In [1]:
import numpy as np
import pandas as pd
from sklearn.metrics import accuracy_score, recall_score, precision_score, f1_score
import tensorflow as tf
from transformers import BertTokenizer, TFBertForSequenceClassification




  from .autonotebook import tqdm as notebook_tqdm


In [2]:
train_file_path = '../data/train_sample_theo.csv'
test_file_path = '../data/test_sample_theo.csv'

# Chargement des données
train_data = pd.read_csv(train_file_path)
test_data = pd.read_csv(test_file_path)

In [3]:
model_name = "bert-base-uncased"
tokenizer = BertTokenizer.from_pretrained(model_name)
model = TFBertForSequenceClassification.from_pretrained(model_name, num_labels=5)




All PyTorch model weights were used when initializing TFBertForSequenceClassification.

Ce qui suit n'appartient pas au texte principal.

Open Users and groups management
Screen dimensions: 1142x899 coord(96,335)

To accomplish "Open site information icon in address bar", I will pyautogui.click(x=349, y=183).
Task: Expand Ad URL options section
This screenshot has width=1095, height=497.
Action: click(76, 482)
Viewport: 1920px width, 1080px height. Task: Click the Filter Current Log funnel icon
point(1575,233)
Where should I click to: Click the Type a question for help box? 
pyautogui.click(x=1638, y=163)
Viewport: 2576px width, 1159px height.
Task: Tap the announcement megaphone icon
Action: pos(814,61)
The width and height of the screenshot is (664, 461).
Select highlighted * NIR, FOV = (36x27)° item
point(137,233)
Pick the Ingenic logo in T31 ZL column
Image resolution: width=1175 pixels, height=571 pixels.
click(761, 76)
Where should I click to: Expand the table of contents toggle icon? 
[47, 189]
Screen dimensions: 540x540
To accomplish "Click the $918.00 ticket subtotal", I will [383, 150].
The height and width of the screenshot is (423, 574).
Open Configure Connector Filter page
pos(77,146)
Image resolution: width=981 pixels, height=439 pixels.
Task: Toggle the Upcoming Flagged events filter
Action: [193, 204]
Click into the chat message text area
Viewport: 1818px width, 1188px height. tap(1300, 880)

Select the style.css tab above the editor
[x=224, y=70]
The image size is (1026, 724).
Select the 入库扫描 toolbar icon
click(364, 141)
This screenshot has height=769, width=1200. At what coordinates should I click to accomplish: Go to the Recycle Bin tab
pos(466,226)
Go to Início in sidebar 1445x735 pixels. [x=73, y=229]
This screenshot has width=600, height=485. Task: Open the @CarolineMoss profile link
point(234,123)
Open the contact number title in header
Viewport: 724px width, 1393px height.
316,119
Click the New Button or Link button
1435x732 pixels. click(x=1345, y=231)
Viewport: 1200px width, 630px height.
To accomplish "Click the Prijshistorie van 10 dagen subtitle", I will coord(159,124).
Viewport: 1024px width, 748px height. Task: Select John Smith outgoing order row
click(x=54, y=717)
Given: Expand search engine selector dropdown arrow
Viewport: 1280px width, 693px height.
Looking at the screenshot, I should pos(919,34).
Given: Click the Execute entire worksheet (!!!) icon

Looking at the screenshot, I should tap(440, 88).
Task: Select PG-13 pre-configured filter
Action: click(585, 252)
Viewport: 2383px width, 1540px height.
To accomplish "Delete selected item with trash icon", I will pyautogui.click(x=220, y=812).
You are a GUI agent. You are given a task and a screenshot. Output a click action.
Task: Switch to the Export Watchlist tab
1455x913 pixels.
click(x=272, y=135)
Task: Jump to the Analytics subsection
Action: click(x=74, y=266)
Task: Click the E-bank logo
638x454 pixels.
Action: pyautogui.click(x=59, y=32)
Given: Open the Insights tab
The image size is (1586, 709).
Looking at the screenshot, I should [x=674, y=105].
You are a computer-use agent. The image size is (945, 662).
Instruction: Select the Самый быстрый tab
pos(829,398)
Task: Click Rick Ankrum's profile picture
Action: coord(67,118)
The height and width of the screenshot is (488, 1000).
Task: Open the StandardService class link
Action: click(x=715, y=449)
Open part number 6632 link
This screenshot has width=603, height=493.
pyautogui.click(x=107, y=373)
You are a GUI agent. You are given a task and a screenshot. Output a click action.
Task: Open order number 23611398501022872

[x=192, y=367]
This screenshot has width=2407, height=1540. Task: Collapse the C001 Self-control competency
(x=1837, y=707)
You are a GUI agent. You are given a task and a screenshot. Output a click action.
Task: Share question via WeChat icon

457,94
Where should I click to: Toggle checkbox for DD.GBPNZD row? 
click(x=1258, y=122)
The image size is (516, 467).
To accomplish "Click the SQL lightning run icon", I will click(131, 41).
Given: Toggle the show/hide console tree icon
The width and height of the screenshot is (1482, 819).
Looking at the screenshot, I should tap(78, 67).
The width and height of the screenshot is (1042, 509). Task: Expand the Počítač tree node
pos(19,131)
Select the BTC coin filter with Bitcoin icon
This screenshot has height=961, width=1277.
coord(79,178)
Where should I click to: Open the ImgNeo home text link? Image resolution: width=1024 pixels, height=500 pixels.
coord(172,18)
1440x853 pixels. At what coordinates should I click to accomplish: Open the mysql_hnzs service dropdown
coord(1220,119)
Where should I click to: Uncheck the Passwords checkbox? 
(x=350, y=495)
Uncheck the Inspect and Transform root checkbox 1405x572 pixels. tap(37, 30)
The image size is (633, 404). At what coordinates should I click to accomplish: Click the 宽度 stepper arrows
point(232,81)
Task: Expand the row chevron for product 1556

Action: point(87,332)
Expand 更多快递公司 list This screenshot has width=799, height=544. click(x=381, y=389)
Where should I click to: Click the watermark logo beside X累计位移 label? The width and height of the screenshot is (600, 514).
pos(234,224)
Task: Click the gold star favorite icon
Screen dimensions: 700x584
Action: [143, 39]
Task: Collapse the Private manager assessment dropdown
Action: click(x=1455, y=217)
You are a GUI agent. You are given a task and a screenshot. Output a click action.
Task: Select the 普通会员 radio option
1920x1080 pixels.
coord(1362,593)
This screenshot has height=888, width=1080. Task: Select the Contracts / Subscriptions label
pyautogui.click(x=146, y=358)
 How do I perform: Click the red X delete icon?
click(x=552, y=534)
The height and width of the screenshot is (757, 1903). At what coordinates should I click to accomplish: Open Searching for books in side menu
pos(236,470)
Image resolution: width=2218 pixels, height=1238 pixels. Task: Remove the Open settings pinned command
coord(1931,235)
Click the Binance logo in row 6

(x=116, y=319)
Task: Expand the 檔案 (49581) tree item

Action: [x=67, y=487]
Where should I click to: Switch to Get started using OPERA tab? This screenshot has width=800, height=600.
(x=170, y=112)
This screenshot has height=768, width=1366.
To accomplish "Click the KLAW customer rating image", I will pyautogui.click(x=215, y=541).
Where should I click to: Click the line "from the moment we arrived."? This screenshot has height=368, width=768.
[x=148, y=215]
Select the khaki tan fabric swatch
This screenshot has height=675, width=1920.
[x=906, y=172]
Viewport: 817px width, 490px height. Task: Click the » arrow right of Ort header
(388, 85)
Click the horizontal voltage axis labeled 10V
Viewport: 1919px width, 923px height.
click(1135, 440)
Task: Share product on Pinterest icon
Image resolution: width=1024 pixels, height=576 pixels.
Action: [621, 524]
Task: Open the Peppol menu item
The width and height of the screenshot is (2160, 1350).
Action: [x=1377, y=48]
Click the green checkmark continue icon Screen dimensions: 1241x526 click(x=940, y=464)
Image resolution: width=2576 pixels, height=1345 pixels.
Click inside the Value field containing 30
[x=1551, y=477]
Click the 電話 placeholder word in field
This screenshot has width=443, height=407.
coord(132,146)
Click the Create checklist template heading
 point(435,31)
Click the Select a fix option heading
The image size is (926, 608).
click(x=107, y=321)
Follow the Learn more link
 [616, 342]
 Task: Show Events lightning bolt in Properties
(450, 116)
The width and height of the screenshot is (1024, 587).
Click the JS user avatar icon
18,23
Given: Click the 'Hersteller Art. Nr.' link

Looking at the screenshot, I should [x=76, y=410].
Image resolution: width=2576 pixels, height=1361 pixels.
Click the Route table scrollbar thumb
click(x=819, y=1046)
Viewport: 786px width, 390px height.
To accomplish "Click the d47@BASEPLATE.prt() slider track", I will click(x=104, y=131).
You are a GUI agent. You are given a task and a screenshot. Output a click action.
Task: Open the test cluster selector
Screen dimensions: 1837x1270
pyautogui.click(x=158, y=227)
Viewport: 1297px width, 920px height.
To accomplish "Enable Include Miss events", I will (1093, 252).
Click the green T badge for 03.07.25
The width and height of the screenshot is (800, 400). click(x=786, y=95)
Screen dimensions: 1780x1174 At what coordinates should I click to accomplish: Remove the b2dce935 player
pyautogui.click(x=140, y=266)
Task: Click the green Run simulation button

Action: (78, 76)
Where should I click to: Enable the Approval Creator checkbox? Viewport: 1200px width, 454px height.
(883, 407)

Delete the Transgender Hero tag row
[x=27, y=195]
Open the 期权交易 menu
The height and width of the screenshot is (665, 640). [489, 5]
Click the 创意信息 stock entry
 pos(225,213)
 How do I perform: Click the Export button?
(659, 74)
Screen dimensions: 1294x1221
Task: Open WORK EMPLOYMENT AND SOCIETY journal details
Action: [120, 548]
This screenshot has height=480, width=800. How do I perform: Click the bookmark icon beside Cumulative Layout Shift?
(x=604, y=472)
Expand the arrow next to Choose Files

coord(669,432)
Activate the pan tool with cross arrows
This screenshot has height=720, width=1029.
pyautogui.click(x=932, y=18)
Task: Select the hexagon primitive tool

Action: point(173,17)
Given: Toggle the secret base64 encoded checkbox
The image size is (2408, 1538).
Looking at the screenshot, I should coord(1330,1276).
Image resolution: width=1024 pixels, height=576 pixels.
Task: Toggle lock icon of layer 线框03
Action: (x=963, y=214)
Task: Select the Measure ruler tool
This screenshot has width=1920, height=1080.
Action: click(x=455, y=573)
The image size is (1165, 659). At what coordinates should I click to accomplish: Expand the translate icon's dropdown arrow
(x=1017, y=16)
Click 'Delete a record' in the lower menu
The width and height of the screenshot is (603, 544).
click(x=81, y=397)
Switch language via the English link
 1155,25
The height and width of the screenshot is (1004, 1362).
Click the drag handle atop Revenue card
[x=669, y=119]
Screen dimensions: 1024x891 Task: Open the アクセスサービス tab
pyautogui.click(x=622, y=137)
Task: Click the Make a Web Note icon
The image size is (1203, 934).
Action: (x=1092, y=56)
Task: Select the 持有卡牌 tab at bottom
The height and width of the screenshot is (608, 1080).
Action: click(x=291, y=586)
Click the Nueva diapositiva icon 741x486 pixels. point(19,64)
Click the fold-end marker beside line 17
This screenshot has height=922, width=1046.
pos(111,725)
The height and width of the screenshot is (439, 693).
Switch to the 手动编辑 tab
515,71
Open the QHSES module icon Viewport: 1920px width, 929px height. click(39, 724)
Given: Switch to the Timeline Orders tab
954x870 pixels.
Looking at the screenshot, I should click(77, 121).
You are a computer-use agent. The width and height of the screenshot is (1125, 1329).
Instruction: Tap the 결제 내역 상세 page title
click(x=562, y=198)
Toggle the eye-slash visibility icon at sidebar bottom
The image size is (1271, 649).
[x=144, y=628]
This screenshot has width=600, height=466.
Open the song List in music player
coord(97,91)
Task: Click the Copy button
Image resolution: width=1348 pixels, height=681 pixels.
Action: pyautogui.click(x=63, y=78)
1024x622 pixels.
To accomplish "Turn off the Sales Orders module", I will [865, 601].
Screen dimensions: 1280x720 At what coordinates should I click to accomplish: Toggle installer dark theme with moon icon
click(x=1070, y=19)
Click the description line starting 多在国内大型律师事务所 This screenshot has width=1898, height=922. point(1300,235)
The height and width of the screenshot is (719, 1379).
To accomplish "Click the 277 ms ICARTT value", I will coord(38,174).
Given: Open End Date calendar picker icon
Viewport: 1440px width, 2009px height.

Some weights or buffers of the TF 2.0 model TFBertForSequenceClassification were not initialized from the PyTorch model and are newly initialized: ['classifier.weight', 'classifier.bias']
You should probably TRAIN this model on a down-stream task to be able to use it for predictions and inference.


In [4]:
# Préparation des données
X_train = list(train_data["revue/texte"])
y_train = np.array([int(i) - 1 for i in train_data["revue/score"]])

X_test = list(test_data["revue/texte"])
y_test = np.array([int(i) - 1 for i in test_data["revue/score"]])

In [5]:
def tokenize(inputs):
    return tokenizer(inputs, padding=True, truncation=True, max_length=512, return_tensors="tf")

X_train_tokenized = tokenize(X_train)
X_test_tokenized = tokenize(X_test)

In [6]:
# Convertir BatchEncoding en un type hashable
X_train_tokenized_hashable = (X_train_tokenized['input_ids'], X_train_tokenized['token_type_ids'], X_train_tokenized['attention_mask'])
X_test_tokenized_hashable = (X_test_tokenized['input_ids'], X_test_tokenized['token_type_ids'], X_test_tokenized['attention_mask'])

# Convertir les étiquettes en ensembles de données TensorFlow
train_dataset = tf.data.Dataset.from_tensor_slices((X_train_tokenized_hashable, y_train)).shuffle(len(X_train)).batch(8)
test_dataset = tf.data.Dataset.from_tensor_slices((X_test_tokenized_hashable, y_test)).batch(8)

In [7]:
# Compilation du modèle
model.compile(optimizer=tf.keras.optimizers.Adam(learning_rate=5e-5),
              loss=tf.keras.losses.SparseCategoricalCrossentropy(from_logits=True),
              metrics=['accuracy'])

In [8]:
# Entraînement du modèle
model.fit(train_dataset, epochs=2, validation_data=test_dataset, batch_size=40)

Epoch 1/2




Epoch 2/2


<keras.src.callbacks.History at 0x260f3aa8670>

In [10]:
# Sauvegarde du modèle
save_path = '../models/polarity'
model.save(save_path)

INFO:tensorflow:Assets written to: ../models/polarity\assets


INFO:tensorflow:Assets written to: ../models/polarity\assets


In [11]:
# Évaluation du modèle
eval_loss, eval_accuracy = model.evaluate(test_dataset)
print(f"Eval Loss: {eval_loss}, Eval Accuracy: {eval_accuracy}")

Eval Loss: 1.3840978145599365, Eval Accuracy: 0.495991975069046


In [26]:
from transformers import BertTokenizer
import tensorflow as tf

# Chemin vers le modèle sauvegardé
model_path = '../models/polarity'

# Chargement du modèle
loaded_model = tf.keras.models.load_model(model_path)

# Initialisation du tokenizer
model_name = "bert-base-uncased"
tokenizer = BertTokenizer.from_pretrained(model_name)

def prepare_input(text):
    tokens = tokenizer(text, padding=True, truncation=True, max_length=512, return_tensors="tf")
    return {'input_ids': tokens['input_ids'], 'token_type_ids': tokens['token_type_ids'], 'attention_mask': tokens['attention_mask']}

# Exemple de texte à classer
#text = "Ce livre est vraiment génial, je le recommande à tout le monde !"
#text = "Je déconseille ce livre, il est vraiment nul"
text = "null"

# Préparation de l'entrée
prepared_input = prepare_input(text)

# Inférence
predictions = loaded_model.predict(prepared_input)
predicted_class = tf.argmax(predictions['logits'], axis=1).numpy()[0] + 1

print(f"Classe prédite: {predicted_class}")



Classe prédite: 5